Política e Administração Pública

MP que terceiriza tripulação de aeronaves do governo perde a validade na próxima semana

Relações jurídicas criadas durante a vigência da MP permanecem regidas por ela se questão não for disciplinada pelo Congresso

04/09/2020 - 12:09  

Fred Loureiro/Governo do Espírito Santo
Defesa Nacional - geral - avião da Força Aérea Brasileira FAB Aeronáutica
Segundo o governo, nem sempre órgãos públicos tem pessoal habilitado suficiente

A Medida Provisória que permitiu a terceirização dos tripulantes de aeronaves operadas por órgãos públicos (MP 964/20) deverá perder a validade sem ter sido aprovada pelo Congresso Nacional. O prazo para votação do texto, em vigor desde em maio, se esgota nesta segunda-feira (7).  MPs têm validade por 120 dias.

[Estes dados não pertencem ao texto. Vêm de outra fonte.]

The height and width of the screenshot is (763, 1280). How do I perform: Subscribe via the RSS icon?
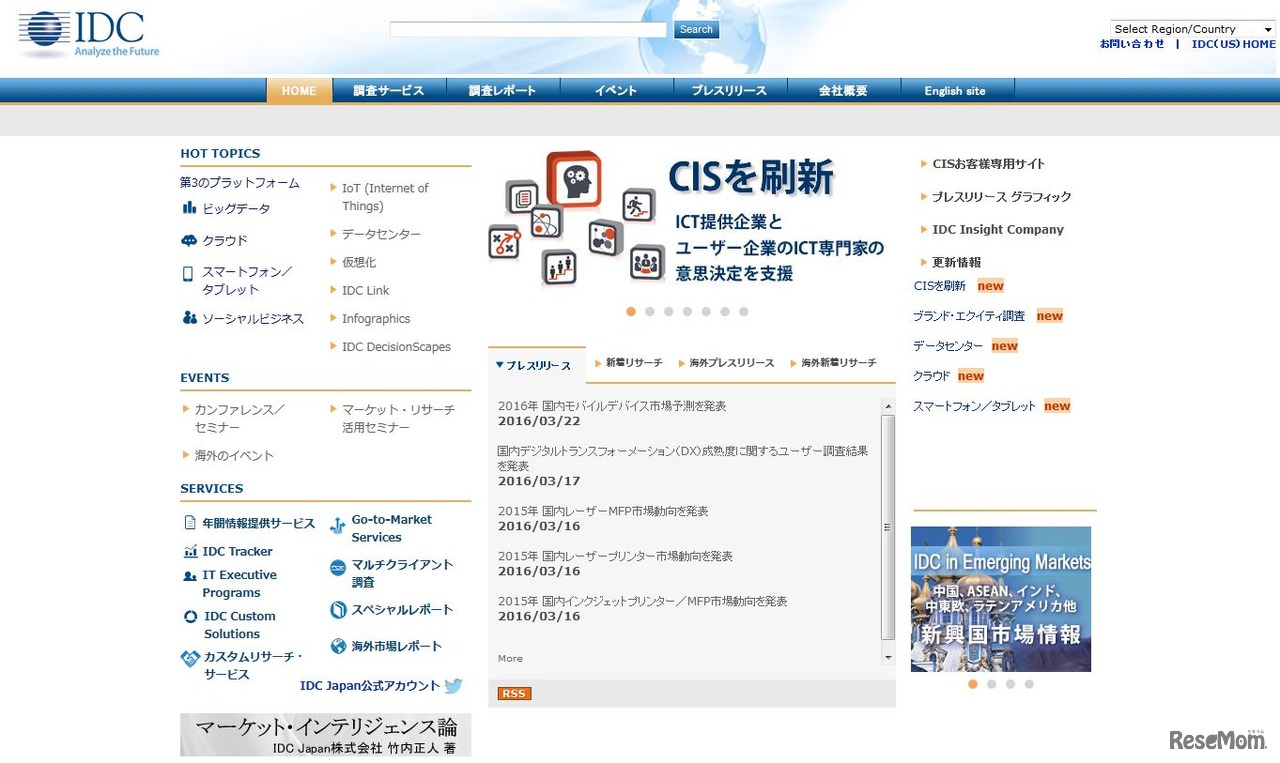coord(513,693)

Hoje, a lei determina que os pilotos e mecânicos de voo devem ter vínculo empregatício com o operador da aeronave, não podendo exercer a atividade de forma terceirizada. O governo alegou que a regra desconsidera a peculiaridade das operações aéreas conduzidas por órgãos públicos, “que nem sempre contam com aeronaves ou servidores habilitados em número suficiente”.

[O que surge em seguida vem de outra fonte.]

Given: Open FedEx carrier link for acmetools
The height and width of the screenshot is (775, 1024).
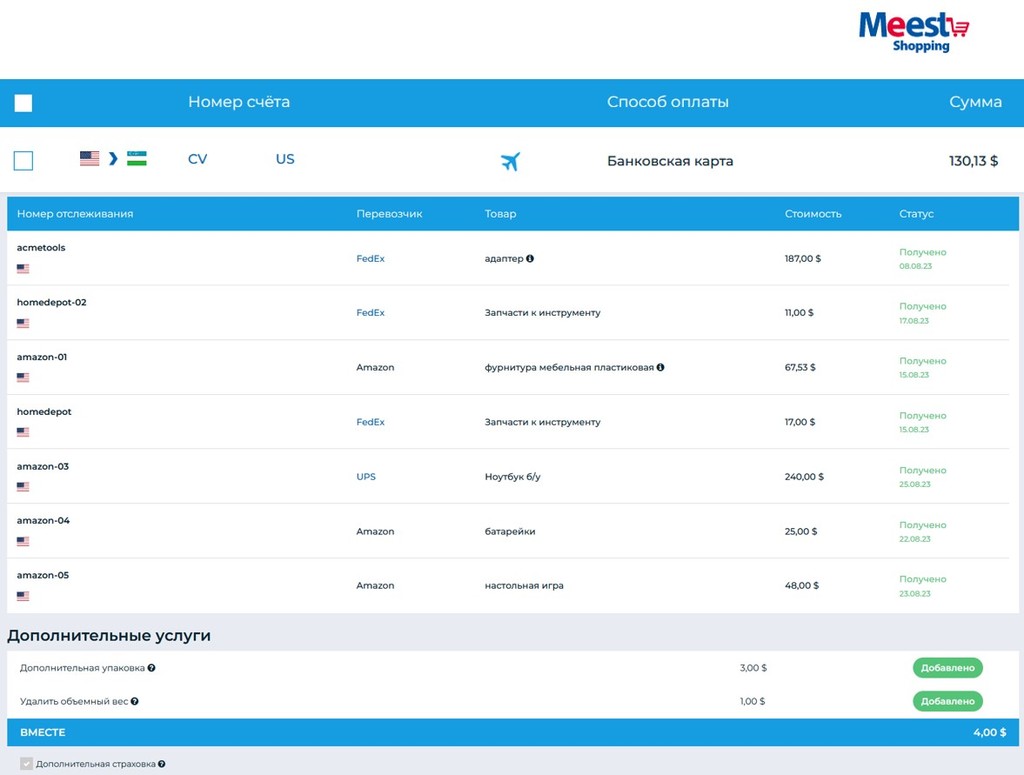Looking at the screenshot, I should (x=370, y=259).

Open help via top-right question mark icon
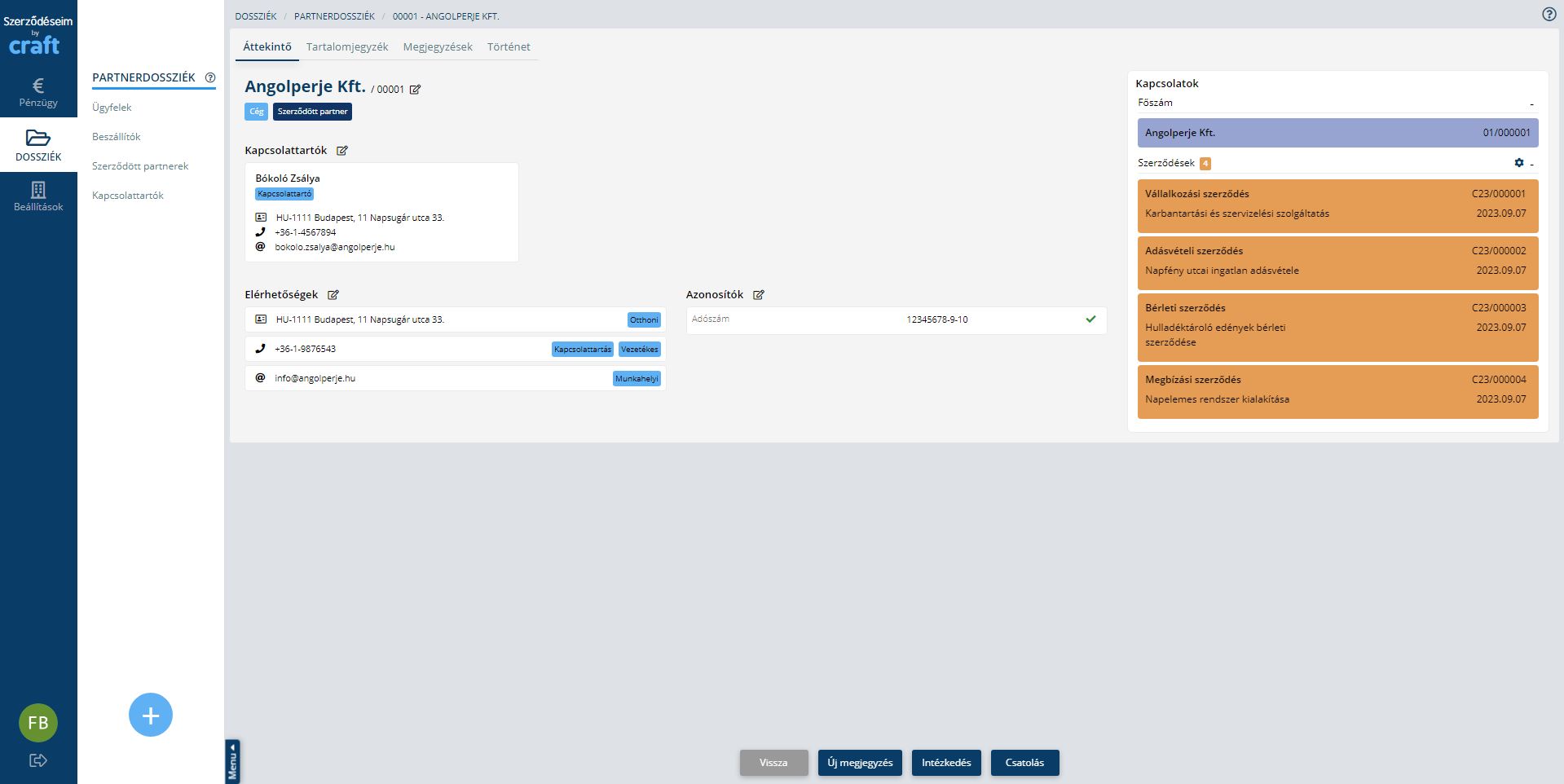(1549, 14)
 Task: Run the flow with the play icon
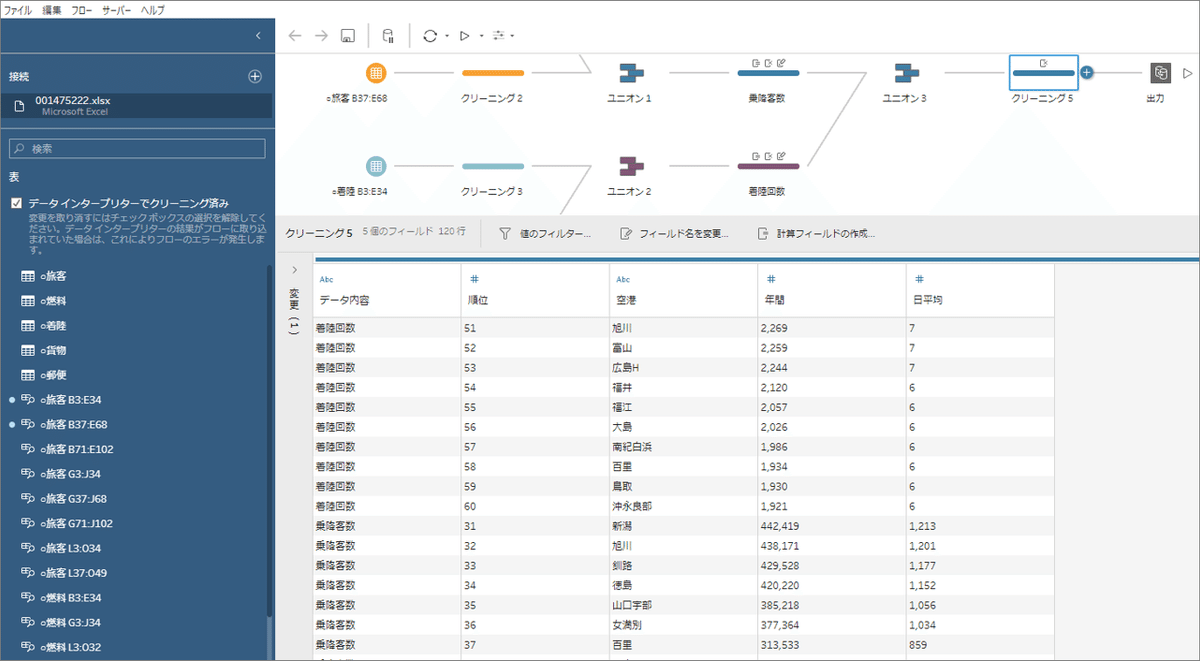[x=464, y=36]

A MP 964 recebeu 18 emendas de deputados e senadores e chegou a ser pautada no Plenário da Câmara, mas não foi lida, etapa que antecede o início do processo de votação.

Quando uma MP perde a validade, o Congresso tem 60 dias para editar um decreto legislativo que discipline os efeitos gerados durante a vigência do texto. Se esse decreto não for aprovado, as relações jurídicas criadas durante a vigência da norma permanecem regidas pelo teor da medida provisória.